## [WHAT TO WORK ON]
The lines from the one holding "Oregon Water Science Center (677, 577)" to the end of the records below, exactly as written, are the only thing to return.

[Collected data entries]
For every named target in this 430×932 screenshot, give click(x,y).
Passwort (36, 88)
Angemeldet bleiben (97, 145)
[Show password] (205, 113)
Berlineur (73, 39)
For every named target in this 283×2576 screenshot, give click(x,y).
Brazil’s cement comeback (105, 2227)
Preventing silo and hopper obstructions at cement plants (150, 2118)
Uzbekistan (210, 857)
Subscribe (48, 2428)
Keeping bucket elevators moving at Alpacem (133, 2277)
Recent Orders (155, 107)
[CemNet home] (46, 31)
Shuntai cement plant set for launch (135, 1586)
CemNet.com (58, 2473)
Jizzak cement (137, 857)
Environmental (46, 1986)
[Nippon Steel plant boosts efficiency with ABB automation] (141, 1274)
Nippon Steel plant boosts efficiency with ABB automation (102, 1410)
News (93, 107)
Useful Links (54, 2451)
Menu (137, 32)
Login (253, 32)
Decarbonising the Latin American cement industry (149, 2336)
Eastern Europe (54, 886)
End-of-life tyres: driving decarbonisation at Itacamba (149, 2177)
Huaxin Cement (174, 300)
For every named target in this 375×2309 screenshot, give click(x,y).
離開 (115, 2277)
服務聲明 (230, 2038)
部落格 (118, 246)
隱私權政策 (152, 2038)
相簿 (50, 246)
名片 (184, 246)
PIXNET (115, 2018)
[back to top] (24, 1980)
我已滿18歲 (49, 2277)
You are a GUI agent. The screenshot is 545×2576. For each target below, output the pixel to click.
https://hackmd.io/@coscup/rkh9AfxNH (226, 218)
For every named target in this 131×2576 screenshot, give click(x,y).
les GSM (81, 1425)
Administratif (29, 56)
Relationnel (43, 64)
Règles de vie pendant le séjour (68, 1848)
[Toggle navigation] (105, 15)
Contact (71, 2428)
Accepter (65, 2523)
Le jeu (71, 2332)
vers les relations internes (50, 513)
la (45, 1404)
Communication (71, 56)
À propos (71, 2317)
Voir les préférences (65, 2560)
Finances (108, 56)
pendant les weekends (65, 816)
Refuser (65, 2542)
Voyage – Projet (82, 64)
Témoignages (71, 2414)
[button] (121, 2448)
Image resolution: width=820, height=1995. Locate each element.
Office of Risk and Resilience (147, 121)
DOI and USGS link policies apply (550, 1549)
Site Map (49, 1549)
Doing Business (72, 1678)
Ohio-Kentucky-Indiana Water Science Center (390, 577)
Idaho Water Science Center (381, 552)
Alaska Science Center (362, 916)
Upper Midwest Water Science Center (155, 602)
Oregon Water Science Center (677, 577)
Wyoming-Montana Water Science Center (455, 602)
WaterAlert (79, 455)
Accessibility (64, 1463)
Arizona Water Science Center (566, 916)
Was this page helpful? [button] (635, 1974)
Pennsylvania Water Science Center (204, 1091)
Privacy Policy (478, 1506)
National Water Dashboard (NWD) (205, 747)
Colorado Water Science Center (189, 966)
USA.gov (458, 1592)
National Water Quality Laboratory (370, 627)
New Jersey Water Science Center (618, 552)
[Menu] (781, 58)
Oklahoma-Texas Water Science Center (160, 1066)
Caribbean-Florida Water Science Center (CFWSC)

## [ANSWER BELOW]
Oregon Water Science Center (677, 577)
Wyoming-Montana Water Science Center (455, 602)
WaterAlert (79, 455)
Accessibility (64, 1463)
Arizona Water Science Center (566, 916)
Was this page helpful? [button] (635, 1974)
Pennsylvania Water Science Center (204, 1091)
Privacy Policy (478, 1506)
National Water Dashboard (NWD) (205, 747)
Colorado Water Science Center (189, 966)
USA.gov (458, 1592)
National Water Quality Laboratory (370, 627)
New Jersey Water Science Center (618, 552)
[Menu] (781, 58)
Oklahoma-Texas Water Science Center (160, 1066)
Caribbean-Florida Water Science Center (CFWSC)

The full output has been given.